• _What you need to do_
Please report how many lines in the records below contain "flag". Reply with the number alone.
*** Material provided Section Begins ***
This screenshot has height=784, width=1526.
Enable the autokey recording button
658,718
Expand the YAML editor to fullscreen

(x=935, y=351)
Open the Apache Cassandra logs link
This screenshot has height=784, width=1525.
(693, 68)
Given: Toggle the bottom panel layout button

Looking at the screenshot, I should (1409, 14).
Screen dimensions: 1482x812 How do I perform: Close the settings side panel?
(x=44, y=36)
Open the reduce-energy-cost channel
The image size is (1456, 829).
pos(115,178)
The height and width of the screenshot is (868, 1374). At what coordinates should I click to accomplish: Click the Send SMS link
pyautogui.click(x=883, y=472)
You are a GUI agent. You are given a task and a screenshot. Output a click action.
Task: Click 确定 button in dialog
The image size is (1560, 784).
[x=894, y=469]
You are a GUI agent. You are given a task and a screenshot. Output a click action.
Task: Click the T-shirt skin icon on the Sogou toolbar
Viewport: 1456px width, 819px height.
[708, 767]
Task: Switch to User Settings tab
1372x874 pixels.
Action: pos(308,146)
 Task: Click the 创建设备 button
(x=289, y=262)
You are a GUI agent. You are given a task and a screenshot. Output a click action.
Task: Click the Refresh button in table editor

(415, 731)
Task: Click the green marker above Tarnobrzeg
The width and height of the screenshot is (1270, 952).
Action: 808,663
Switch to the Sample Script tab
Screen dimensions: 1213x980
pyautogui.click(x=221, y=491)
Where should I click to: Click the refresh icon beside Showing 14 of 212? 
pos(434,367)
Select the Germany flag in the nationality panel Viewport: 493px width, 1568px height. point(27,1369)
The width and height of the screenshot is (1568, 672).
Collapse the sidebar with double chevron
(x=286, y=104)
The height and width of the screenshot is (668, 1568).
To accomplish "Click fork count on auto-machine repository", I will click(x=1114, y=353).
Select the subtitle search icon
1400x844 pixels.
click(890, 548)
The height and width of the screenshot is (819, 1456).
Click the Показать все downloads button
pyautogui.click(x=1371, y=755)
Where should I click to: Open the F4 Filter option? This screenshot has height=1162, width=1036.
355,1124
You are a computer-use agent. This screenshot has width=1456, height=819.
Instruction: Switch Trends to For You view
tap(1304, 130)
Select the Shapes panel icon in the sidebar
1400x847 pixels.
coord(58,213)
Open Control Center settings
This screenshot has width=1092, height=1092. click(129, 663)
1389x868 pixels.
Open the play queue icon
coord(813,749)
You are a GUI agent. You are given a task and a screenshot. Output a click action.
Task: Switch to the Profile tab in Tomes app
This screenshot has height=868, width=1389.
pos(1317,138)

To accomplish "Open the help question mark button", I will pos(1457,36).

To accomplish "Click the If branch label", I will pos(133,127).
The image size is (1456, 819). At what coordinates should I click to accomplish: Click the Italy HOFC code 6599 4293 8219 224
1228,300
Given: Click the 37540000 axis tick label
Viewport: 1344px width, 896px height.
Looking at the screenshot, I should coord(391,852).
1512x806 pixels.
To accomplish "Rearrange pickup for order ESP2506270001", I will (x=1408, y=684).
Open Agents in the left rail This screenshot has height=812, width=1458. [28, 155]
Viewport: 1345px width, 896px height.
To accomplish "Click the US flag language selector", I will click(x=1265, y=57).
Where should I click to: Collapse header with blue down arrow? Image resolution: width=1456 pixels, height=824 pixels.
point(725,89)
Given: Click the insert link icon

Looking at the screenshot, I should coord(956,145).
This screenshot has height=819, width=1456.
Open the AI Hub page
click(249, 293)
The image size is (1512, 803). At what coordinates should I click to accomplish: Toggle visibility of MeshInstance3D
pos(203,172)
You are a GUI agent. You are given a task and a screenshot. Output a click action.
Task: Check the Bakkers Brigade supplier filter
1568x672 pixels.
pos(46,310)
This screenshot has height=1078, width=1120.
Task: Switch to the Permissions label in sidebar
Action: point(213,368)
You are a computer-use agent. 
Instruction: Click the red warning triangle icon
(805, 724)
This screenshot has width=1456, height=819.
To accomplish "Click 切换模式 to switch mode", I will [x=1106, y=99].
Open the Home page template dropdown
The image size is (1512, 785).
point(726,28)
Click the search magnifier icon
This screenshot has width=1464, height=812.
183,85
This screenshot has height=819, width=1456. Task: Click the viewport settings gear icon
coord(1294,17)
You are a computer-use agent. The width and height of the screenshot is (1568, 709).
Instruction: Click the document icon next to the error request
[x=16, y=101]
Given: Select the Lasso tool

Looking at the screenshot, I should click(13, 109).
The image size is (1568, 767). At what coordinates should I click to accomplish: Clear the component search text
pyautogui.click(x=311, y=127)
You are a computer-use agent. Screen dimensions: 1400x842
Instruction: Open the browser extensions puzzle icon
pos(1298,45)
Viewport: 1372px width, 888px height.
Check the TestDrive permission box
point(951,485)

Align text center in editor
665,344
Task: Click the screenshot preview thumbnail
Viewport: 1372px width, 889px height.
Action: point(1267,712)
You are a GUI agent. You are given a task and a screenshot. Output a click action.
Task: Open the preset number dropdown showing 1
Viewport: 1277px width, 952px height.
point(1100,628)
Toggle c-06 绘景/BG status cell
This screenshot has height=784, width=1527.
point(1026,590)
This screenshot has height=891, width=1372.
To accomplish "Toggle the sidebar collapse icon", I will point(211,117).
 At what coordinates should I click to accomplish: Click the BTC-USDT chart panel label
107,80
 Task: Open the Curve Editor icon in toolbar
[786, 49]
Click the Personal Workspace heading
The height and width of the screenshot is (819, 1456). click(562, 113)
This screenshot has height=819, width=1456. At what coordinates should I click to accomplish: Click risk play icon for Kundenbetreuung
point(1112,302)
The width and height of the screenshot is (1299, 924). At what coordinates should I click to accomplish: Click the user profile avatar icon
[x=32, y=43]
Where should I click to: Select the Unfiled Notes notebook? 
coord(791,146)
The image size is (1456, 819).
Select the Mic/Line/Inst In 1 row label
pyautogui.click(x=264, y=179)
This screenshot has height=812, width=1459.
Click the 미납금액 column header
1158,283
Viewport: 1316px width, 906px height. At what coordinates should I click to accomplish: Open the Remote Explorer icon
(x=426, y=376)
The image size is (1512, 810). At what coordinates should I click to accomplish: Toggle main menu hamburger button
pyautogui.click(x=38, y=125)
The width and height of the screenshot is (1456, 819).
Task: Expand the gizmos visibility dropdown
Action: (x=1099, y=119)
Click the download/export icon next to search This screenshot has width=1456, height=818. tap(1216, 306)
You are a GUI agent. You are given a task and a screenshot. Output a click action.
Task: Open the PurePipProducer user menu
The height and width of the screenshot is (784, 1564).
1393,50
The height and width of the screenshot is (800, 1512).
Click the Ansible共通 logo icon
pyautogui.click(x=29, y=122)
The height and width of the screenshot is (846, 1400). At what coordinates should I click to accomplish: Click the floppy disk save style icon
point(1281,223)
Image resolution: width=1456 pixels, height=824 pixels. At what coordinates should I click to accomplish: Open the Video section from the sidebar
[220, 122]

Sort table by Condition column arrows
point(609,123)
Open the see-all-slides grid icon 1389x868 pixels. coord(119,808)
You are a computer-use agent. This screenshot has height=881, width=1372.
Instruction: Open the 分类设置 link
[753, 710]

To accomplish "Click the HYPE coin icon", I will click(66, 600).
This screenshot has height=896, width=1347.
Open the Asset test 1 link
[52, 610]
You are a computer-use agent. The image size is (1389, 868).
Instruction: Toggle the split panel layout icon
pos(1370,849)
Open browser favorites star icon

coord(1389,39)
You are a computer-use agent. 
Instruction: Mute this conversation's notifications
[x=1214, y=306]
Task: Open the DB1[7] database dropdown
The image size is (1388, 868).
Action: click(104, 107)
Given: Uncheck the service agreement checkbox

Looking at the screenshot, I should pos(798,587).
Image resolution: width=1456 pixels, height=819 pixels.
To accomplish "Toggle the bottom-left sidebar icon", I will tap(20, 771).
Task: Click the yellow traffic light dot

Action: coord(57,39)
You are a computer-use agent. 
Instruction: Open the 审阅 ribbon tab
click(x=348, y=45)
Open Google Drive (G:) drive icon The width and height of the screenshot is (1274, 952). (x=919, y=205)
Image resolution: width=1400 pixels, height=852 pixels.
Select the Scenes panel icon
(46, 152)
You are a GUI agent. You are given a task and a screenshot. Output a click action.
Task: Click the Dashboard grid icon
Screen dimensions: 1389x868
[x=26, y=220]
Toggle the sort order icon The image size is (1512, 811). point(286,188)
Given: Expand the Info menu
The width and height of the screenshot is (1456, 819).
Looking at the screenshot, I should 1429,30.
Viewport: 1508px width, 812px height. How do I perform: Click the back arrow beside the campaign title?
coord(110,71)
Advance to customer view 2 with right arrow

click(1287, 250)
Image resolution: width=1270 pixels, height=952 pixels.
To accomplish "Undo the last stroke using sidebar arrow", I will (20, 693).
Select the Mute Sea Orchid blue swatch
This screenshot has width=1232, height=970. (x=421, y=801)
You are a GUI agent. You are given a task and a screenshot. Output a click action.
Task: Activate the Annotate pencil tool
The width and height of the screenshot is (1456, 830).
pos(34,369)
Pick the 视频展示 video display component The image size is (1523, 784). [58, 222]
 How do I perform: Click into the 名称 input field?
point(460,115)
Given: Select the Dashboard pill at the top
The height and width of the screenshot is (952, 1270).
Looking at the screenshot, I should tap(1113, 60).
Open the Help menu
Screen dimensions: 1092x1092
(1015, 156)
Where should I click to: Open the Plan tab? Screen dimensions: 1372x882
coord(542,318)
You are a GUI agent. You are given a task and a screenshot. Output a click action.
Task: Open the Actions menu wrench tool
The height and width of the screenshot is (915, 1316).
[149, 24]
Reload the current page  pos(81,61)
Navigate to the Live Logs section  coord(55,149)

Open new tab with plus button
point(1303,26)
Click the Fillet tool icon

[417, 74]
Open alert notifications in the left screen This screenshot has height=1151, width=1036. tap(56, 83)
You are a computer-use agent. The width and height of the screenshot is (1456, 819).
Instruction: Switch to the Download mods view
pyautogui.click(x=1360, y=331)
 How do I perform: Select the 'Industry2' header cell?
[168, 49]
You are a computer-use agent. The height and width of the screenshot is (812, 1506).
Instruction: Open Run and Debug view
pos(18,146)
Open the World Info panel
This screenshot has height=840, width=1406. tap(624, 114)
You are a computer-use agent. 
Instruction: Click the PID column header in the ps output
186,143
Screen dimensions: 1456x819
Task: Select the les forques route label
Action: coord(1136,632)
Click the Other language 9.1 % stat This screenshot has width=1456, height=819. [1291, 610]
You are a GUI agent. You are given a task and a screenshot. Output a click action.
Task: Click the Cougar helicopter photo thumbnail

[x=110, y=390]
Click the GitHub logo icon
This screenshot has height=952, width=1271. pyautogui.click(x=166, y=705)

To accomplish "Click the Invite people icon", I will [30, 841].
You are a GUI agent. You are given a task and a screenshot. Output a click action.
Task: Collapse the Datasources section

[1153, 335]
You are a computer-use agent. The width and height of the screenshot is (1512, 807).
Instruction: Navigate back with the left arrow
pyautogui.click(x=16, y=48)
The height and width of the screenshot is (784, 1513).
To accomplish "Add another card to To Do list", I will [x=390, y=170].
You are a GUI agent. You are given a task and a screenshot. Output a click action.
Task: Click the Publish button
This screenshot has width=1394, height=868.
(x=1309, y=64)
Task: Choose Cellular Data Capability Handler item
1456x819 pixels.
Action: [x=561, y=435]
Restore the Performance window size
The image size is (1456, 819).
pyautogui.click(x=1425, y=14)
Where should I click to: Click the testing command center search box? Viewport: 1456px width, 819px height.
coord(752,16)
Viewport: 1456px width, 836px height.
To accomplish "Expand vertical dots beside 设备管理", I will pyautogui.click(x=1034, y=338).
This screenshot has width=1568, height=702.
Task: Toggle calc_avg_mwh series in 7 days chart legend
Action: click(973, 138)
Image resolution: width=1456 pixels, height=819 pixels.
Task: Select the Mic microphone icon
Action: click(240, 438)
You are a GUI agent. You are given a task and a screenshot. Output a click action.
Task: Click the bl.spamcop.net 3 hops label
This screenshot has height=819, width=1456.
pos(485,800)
*** Material provided Section Ends ***
• _Final answer_
2